=== TASK OBJECTIVE ===
Below are some records. Return exactly the lines from the one with "Click the Create" to the one with "Image resolution: width=1512", and nothing else.

=== AVAILABLE DATA ===
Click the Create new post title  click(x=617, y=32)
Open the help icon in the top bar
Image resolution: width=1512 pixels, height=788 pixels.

==

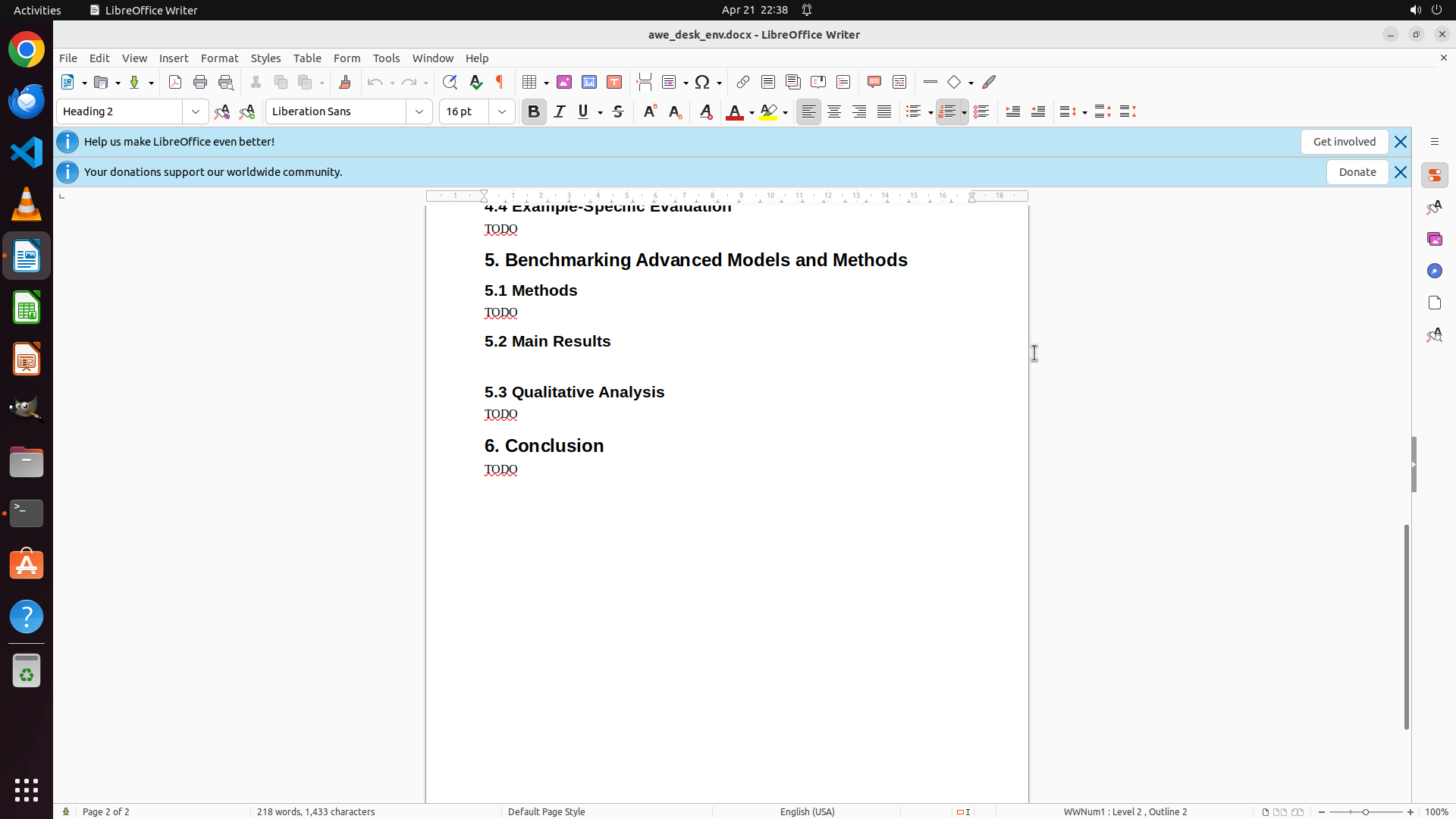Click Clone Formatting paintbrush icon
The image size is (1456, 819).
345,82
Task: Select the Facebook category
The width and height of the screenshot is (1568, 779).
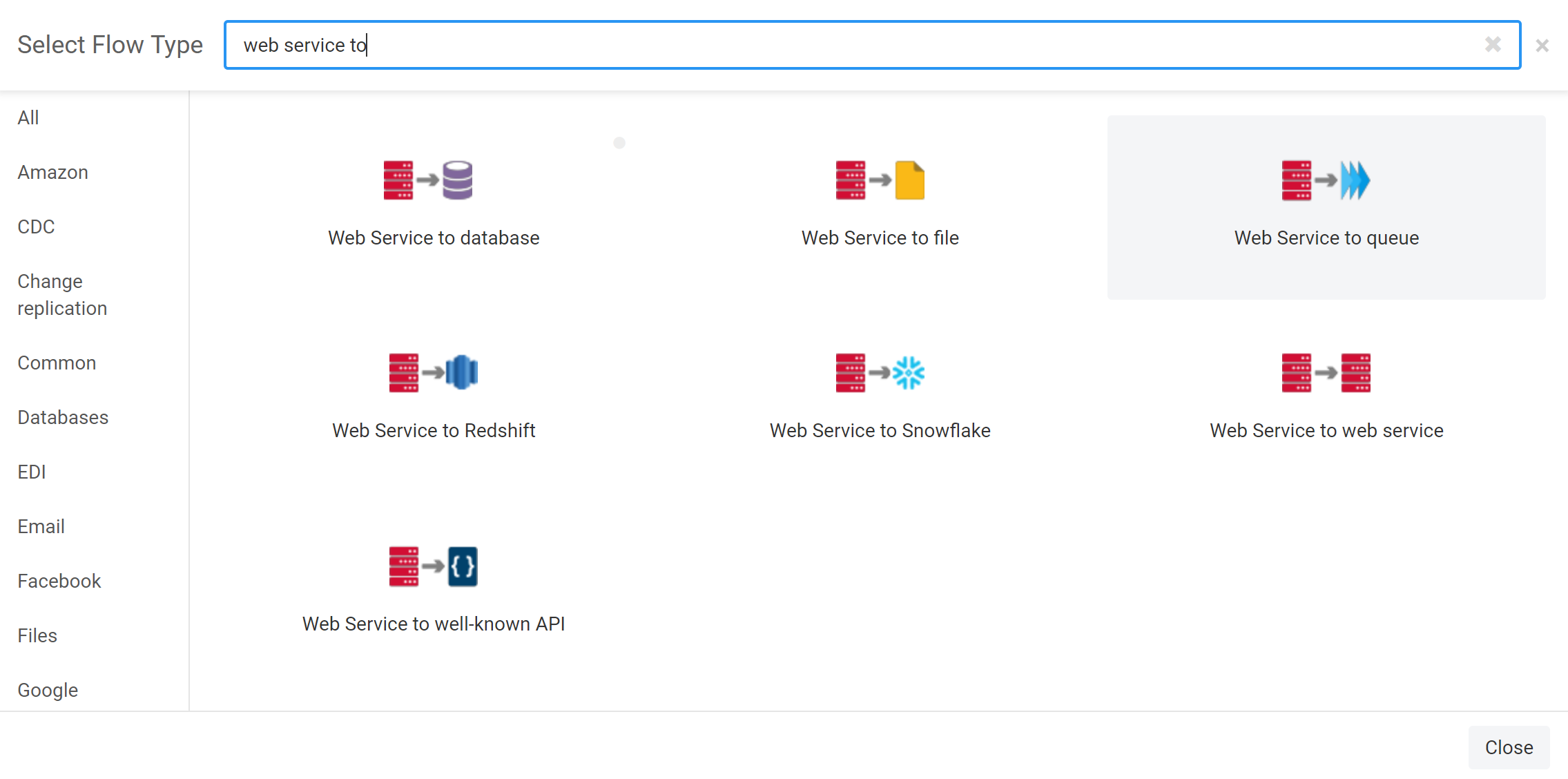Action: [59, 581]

=== EXPECTED OUTPUT ===
Click the Create new post title  click(x=617, y=32)
Open the help icon in the top bar
Image resolution: width=1512 pixels, height=788 pixels.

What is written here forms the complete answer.